Solar in Milwaukee
To date, the City has invested in 12 renewable energy projects, including solar electric, solar hot water, and a wind turbine.
These projects are part of a broader initiative by Mayor Tom Barrett to reduce energy consumption in City facilities. The City of Milwaukee is also participating in the US Department of Energy's Better Buildings Challenge, which will further reduce energy use and costs to taxpayers while improving the entire community.
Below is a list of the City's current installations:
- Cameron Yard - 2919 W. Cameron Ave. - Solar Hot Water
- Central Repair Garage - 2142 W. Canal St. - Solar Electric and Solar Hot Water
- Engine House #4 - 9511 W. Appleton Ave. - Solar Hot Water
- Engine House #5 - 1313 W. Reservoir Ave. - Solar Hot Water
- Engine House #13 - 2901 N. 30th St. - Solar Hot Water
- Engine House #23 - 2130 W. Oklahoma Ave. - Solar Hot Water
- Engine House #35 - 100 N. 64th St. - Solar Hot Water
- Engine House #36 - 4060 N. 27th St. - Solar Hot Water
- Recycling Education Facility - 1313 W. Mt. Vernon Ave. - Solar Electric
- Central Library - 814 W. Wisconsin Ave. - Solar Electric - This project was the result of collaboration between Milwaukee Public Library, City of Milwaukee's Office of Environmental Sustainability, We Energies, Milwaukee Metropolitan Sewerage District and Focus on Energy. It includes a 30,000 square-foot green roof on the Central Library annex and solar panels which generate about 36,000 kilowatt hours per year.
- Port of Milwaukee Adminstration Building - 2323 S. Lincoln Memorial Dr. - Wind Turbine - City of Milwaukee's Office of Environmental Sustainability and Port of Milwaukee partnered on the project. A 100 kilowatt wind turbine was installed which generates more than 100% of the electricity needed for the administration building.

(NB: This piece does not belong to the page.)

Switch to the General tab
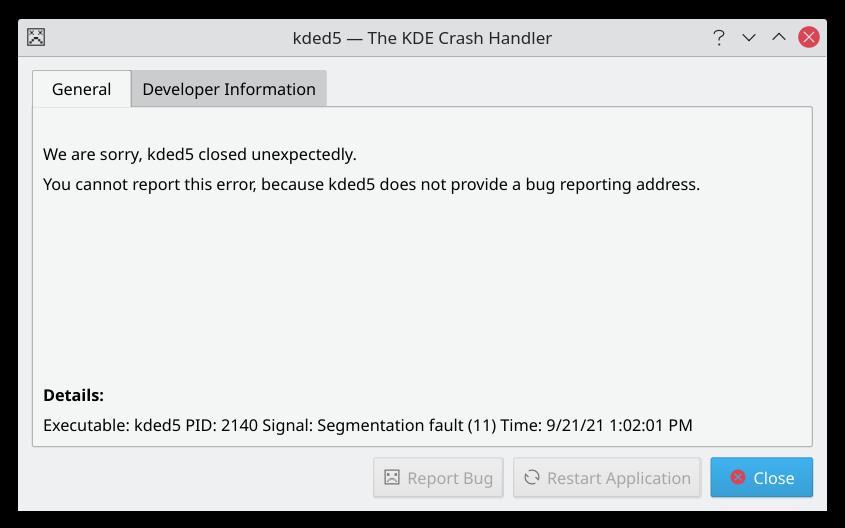Screen dimensions: 845x528 pyautogui.click(x=81, y=89)
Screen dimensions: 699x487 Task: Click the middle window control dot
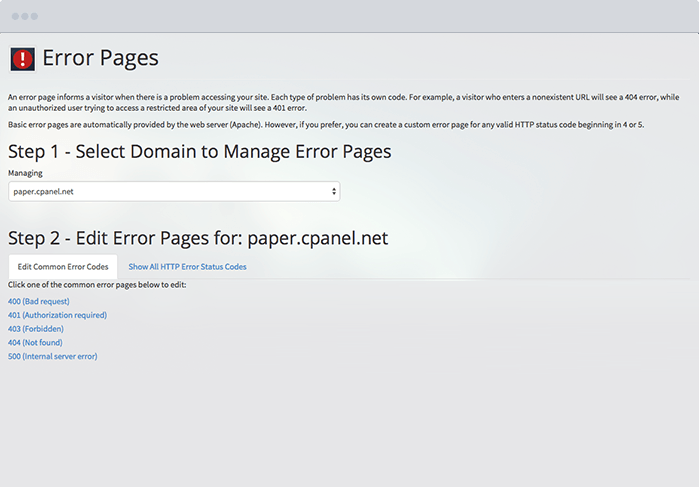[24, 17]
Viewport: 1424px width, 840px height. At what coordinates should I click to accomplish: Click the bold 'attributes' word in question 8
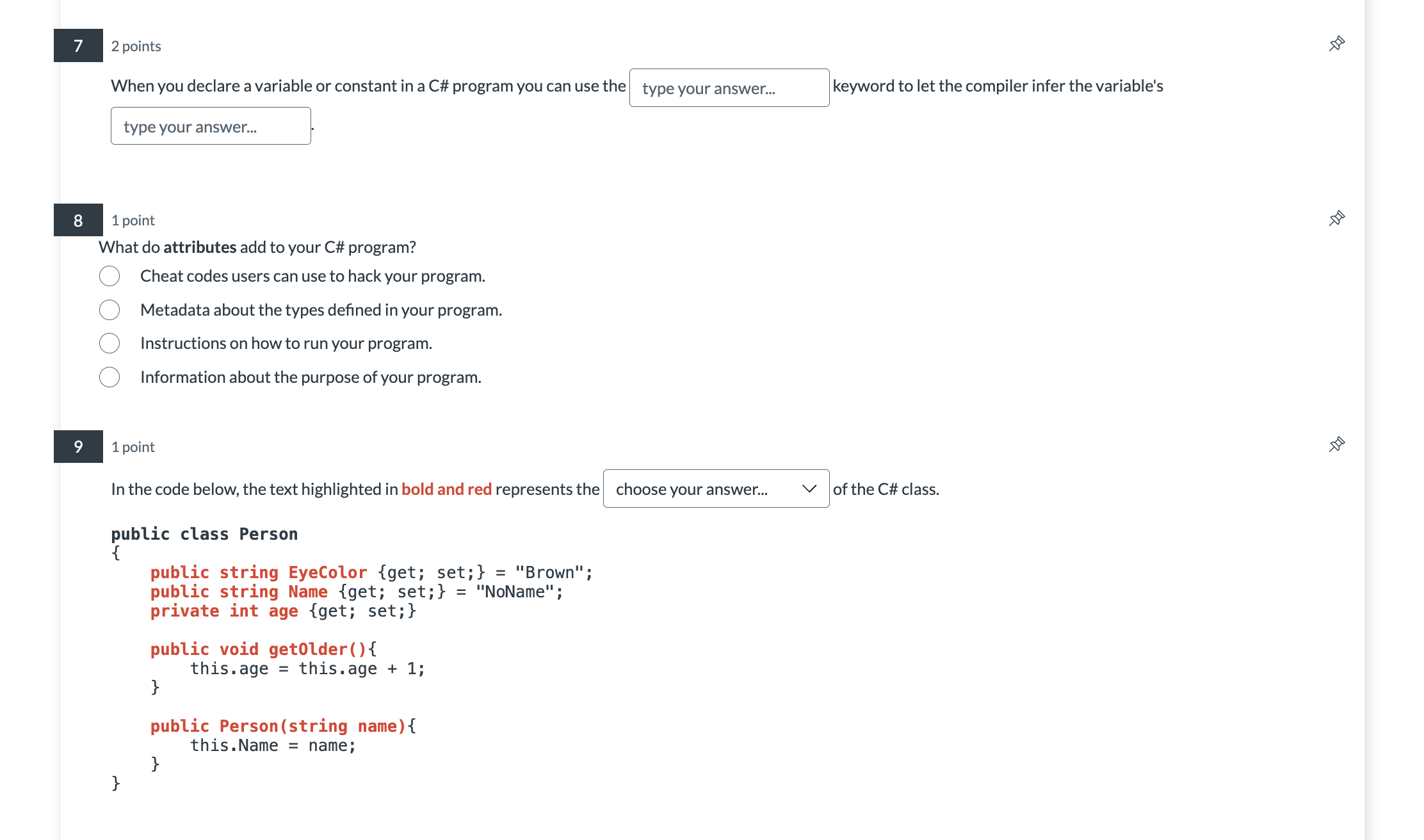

Solar Flower at the Green Corridor
On May 8, 2015, OES, Milwaukee Shines, Alderman Terry Witkowski, Simon Landscaping and the Garden District Neighborhood Association unveiled Milwaukee's newest solar installation - the solar flower - at the Garden District Farmers' Market and Community Gardens at the Green Corridor.
Funded by a grant from Milwaukee Shines, the solar flower will power outlets in stalls at the farmers' market and will power the pump that provides the community gardens with water from the rainwater stream.

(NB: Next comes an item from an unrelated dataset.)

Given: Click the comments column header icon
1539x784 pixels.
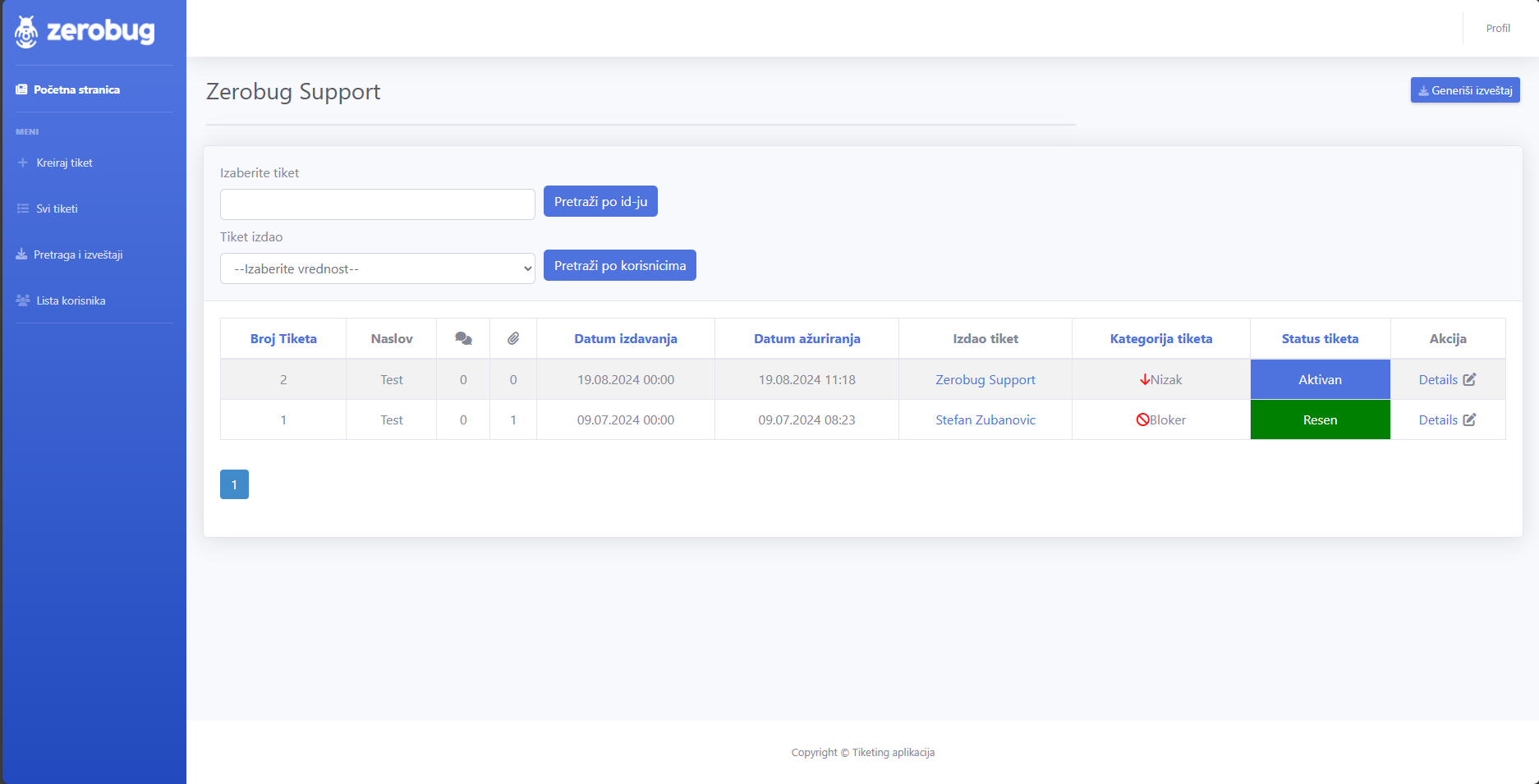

The 1.5 kW solar flower is just one of the many green features in the Green Corridor. Other features include green infrastructure to capture and manage storm water runoff, solar-powered pedestrian crossing signs and a solar-lighted bus shelter, an urban orchard, a recycled rainwater stream and community gardens.
Check out the solar flower for yourself by visiting the Garden District farmers' market!
Solar School Swap
Riverside High School and Bayview High School have developed a friendly learning partnership, facilitated by the City of Milwaukee and Milwaukee Shines. Highlights of the swap, completed in 2012, included:
- Installation of solar electric and solar hot water heating system on each school.
- Students learned the basics of solar site assessments, financing, and installation of solar systems.
- The project also educated the community about the benefits of solar energy.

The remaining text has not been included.